The Center for Automated Driving and Service Technology (CAST) is equipped with the modern tools and the testing and diagnostic equipment required to carry out laboratory exercises, projects and vehicle investigations. The range of equipment is continually being expanded:
At the same time, CAST also offers various options for external training facilities, institutions and industry to use. Special events, seminars, conferences, meetings, vehicle inspections, car clinics and many more: the Center organises a wide-ranging programme.
In the Center for Automated Driving and Service Technology, the research is closely intermeshed with the teaching and also with partners from industry and the public sector. On the one hand, CAST examines the impact of new technologies and new societal trends on the changing automotive industry and on automotive After-Sales. Its other focus is automated driving and the integration of the technologies necessary for this. Both take place under the same roof, since automated driving and added value in automotive After-Sales have a great many interdependencies. Specifically, it also investigates the opportunities to recognise new technologies and find ways of fitting them into the automotive value added chain. The applied research fields concentrate on the following issues:
The focus is on the experimental automation of the Rennstall and E-Stall racing cars to extend Formula Student towards Formula Student Driverless (FSD). All elements of the signal processing chain of modern AD systems are used here: lidar sensors, video sensors, processing of PCD and imaging data, training of deep neuronal networks (DNN, CNN), etc.
The maintenance, fault diagnosis and repair of electric vehicles will change significantly compared to the situation with conventionally powered vehicles. Many issues relating to the maintenance and repair of battery-powered electric vehicles and those with fuel cells are still largely unclear and are solved in very different ways by the various actors in the market.
More detailed information on the opportunities and risks which electric mobility will bring for the motor vehicle trade and for After-Sales in particular can be found in the study "Entwicklung der Beschäftigung im After Sales - Effekte aus der Elektromobilität (Employment trends in after-sales - effects from electric mobility” (pdf). This was also explored using the resources available at CAST.
Further issues such as the diagnostic possibilities and repairability of traction batteries are investigated in the long term and regularly lead to papers at conferences such as the EVS (Electric Vehicle Symposium).

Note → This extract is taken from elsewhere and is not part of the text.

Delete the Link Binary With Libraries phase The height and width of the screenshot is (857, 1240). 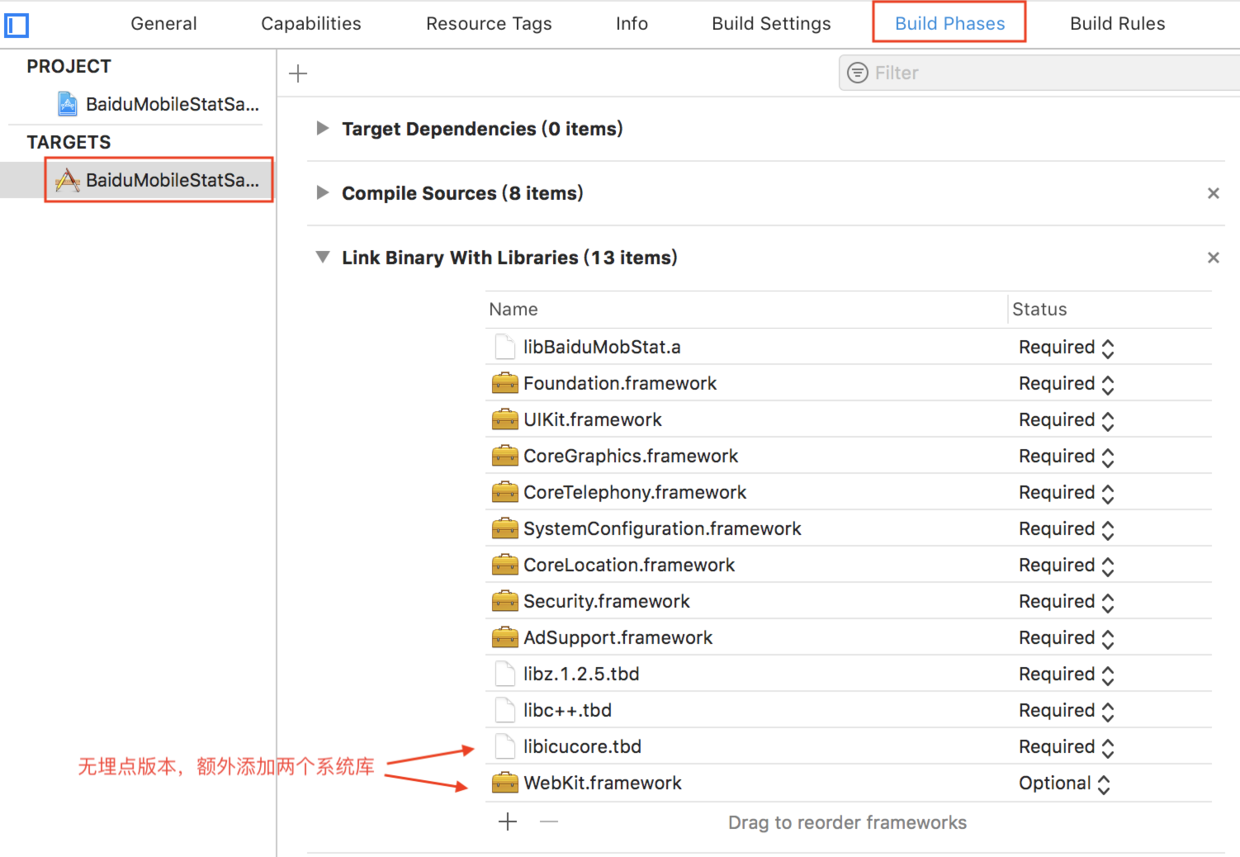(x=1213, y=258)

Various combinations of materials, composites and joining technologies are providing more and more varied challenges for service companies when repairing accident-damaged vehicles.
New technologies offer completely new possibilities and also challenges when diagnosing faults in motor vehicles. Vehicles can now be individualised more and more, and the mechatronic and electronic systems in the vehicles are becoming more and more complex, and this can stretch conventional diagnostic systems and processes to their limits. This is where technologies such as Big Data or Data Science and artificial intelligence offer promising opportunities to further develop automotive diagnostics for the benefit of all parties concerned.
The closely intermeshed collaboration between man and machine is also having a bigger and bigger impact on the routine work in the vehicle workshop. Nowadays, no-one can imagine a workshop without digital testers or workshop information systems. The man-machine collaboration is predominantly characterised by the flow of information. To improve it, it is conceivable that augmented reality or other innovative technologies will be used in the workshop processes.